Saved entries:
··········
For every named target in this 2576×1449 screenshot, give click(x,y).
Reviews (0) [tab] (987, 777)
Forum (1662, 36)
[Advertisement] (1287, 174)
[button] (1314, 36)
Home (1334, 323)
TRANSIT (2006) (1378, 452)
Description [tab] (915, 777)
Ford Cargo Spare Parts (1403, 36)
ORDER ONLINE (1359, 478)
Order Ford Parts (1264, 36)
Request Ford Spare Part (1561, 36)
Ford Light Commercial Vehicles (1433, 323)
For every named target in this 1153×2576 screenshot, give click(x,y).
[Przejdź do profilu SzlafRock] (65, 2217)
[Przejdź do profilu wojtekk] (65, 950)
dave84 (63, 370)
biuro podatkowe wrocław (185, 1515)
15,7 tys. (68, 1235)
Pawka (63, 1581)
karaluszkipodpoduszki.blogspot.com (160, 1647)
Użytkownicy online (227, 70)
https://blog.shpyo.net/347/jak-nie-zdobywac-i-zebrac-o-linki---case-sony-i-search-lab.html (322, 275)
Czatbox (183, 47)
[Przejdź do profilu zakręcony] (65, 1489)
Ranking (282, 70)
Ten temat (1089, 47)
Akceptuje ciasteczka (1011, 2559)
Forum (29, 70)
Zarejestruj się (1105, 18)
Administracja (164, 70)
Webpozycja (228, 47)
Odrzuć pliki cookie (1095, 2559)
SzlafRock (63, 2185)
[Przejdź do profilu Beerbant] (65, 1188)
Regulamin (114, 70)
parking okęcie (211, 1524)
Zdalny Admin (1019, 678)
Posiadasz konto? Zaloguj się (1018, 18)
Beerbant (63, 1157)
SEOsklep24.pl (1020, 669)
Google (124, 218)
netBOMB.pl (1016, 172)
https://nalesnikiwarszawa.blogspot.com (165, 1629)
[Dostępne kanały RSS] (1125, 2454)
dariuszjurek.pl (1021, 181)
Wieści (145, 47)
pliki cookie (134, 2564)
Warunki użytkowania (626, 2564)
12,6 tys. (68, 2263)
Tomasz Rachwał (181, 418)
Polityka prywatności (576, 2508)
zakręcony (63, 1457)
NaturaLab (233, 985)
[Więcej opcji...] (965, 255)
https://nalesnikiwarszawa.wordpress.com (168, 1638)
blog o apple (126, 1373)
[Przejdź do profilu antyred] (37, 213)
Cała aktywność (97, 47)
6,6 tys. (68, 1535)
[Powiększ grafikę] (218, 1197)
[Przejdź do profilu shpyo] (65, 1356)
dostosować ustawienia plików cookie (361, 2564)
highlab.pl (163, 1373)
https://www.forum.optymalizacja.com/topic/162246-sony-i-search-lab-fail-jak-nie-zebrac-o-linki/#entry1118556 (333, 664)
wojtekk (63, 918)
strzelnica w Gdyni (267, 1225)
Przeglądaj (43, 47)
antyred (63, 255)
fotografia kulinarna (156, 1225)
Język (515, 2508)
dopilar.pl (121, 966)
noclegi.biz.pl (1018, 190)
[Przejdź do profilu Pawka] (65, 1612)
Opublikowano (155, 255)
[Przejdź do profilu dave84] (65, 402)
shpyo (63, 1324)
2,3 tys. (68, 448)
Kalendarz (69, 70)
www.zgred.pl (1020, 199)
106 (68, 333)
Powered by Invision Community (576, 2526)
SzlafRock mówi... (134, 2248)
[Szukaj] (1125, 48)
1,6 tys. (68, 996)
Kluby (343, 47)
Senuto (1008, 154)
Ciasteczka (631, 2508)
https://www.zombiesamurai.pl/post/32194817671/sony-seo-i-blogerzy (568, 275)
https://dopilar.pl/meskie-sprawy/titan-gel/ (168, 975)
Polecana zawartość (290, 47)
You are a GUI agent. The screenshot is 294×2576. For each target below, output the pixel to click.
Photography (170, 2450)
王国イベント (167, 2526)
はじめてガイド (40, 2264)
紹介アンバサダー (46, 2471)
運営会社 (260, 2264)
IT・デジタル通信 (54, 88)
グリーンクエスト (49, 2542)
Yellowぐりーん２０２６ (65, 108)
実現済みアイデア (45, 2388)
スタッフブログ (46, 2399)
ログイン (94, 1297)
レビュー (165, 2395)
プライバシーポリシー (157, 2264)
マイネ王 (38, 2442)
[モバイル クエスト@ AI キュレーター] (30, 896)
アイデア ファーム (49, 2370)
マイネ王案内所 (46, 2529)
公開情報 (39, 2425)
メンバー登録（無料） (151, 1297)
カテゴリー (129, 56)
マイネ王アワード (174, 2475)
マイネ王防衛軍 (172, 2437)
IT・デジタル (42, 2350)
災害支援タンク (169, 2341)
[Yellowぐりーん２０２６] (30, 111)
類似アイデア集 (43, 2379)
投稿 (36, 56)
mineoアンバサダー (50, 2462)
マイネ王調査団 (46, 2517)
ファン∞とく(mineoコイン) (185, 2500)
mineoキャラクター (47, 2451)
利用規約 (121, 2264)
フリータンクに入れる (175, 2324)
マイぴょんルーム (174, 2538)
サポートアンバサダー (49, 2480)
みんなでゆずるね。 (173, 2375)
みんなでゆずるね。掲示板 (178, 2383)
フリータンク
··········
If the word "screenshot" appears in a line above, copy that line.

For every named target in this 2576×1449 screenshot, give click(x,y).
For every named target in this 1153×2576 screenshot, give click(x,y).
You are a GUI agent. The screenshot is 294×2576. For each target below, output the pixel to click.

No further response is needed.